[TAREFAS DO EXERCÍCIO]:
- a) Com base no texto sobre a economia da Finlândia, explique por que o país não está conseguindo se recuperar desta vez. Responda em uma a três frases.
- b) Reproduza, do texto sobre a economia da Finlândia, o trecho que começa em "Por que a Finlândia" e segue até "com o euro.".

O resultado disso foi uma recessão horrorosa e uma recuperação demorada. Desta vez, porém, embora a recessão em termos do produto interno bruto não seja tão acentuada, ela tem se mostrado mais persistente.
Por que a Finlândia não está conseguindo se recuperar desta vez? A dívida não é problema; os custos dos empréstimos no país são bem baixos.
A questão é a camisa de força do euro. Em 1990, o país podia desvalorizar a moeda, e o fez, conseguindo com isso um ganho rápido de competitividade. Agora, entretanto, não há uma maneira rápida de se ajustar aos choques adversos.
Isso não deveria ser nenhuma surpresa — está lá no âmago do argumento clássico de Milton Friedman para taxas de câmbio flexíveis e, por sua vez, para o impasse que se observa no centro da teoria da área cambial ótima. O problema da Finlândia aponta para aquilo que todo o mundo esperava que desse errado com o euro.
Já o problema da Grécia constitui um nível de sofrimento a mais, e que ninguém previu. Mas é importante entender que mesmo países que não contrataram grandes volumes de empréstimos não tiveram influxos significativos de capital e, basicamente, não fizeram nada de errado pelos critérios oficiais, e mesmo assim estão sendo altamente penalizados.

[ENTRADAS FORNECIDAS]:
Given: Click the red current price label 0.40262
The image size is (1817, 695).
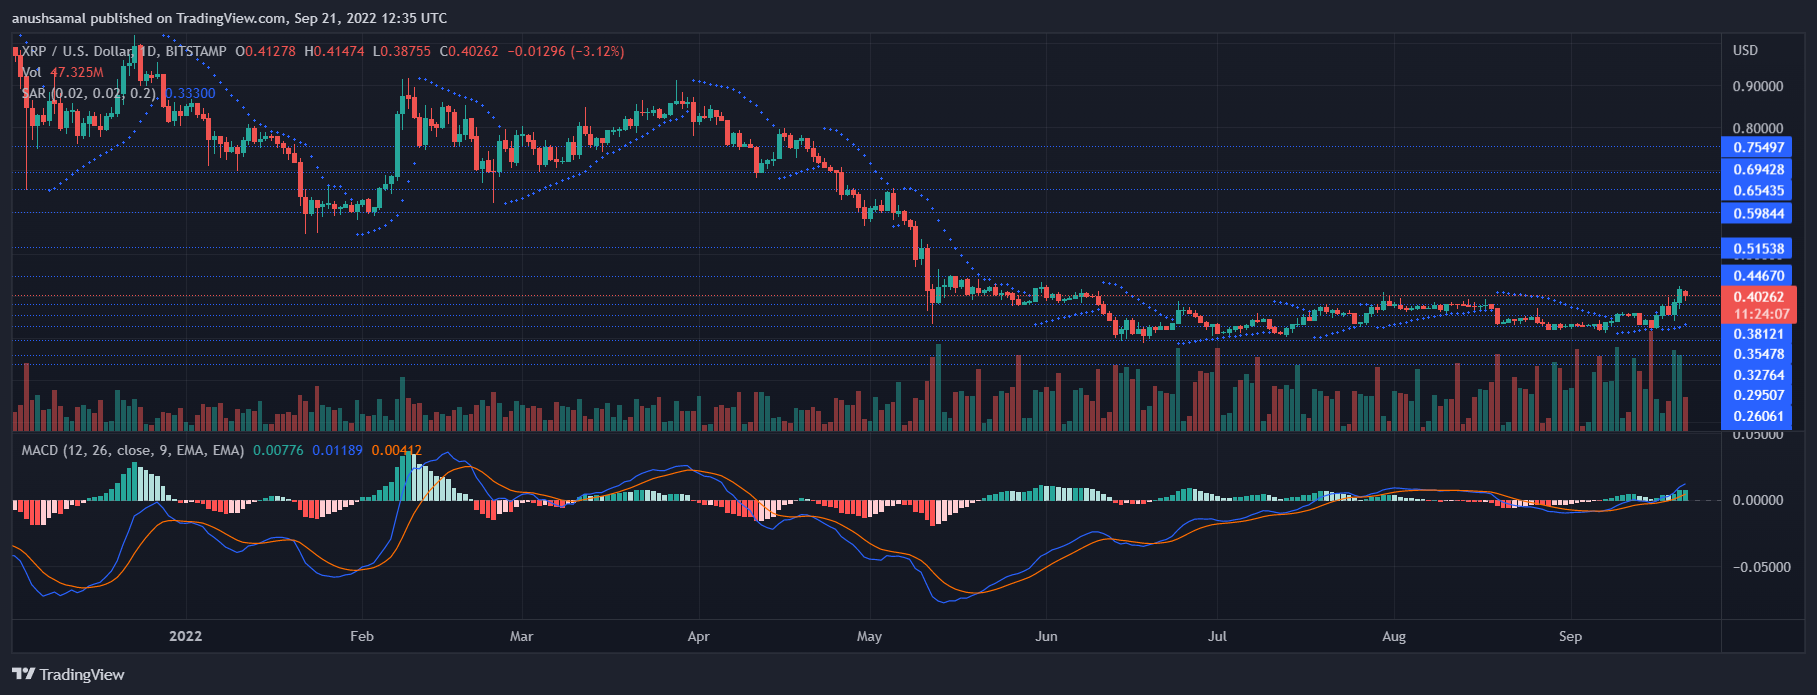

* * *

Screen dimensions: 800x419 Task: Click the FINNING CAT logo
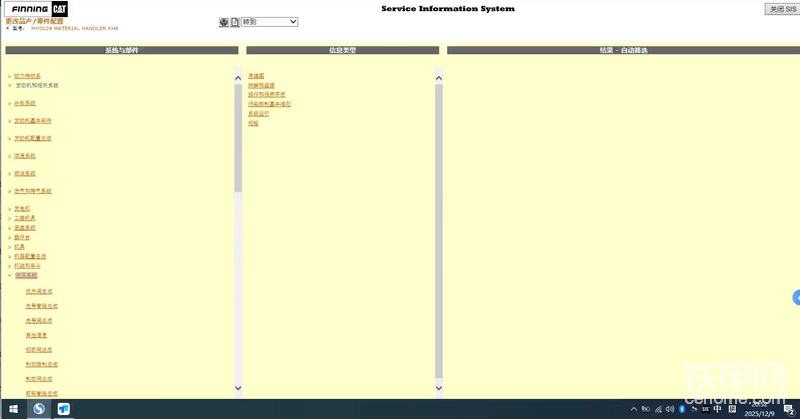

[RESPOSTAS COMPLETAS]:
- a) A razão é a camisa de força do euro. Em 1990, a Finlândia pôde desvalorizar a moeda e obter um ganho rápido de competitividade, mas agora não há uma maneira rápida de se ajustar aos choques adversos. A dívida não é o problema, pois os custos dos empréstimos no país são bem baixos.

- b)
Por que a Finlândia não está conseguindo se recuperar desta vez? A dívida não é problema; os custos dos empréstimos no país são bem baixos.
A questão é a camisa de força do euro. Em 1990, o país podia desvalorizar a moeda, e o fez, conseguindo com isso um ganho rápido de competitividade. Agora, entretanto, não há uma maneira rápida de se ajustar aos choques adversos.
Isso não deveria ser nenhuma surpresa — está lá no âmago do argumento clássico de Milton Friedman para taxas de câmbio flexíveis e, por sua vez, para o impasse que se observa no centro da teoria da área cambial ótima. O problema da Finlândia aponta para aquilo que todo o mundo esperava que desse errado com o euro.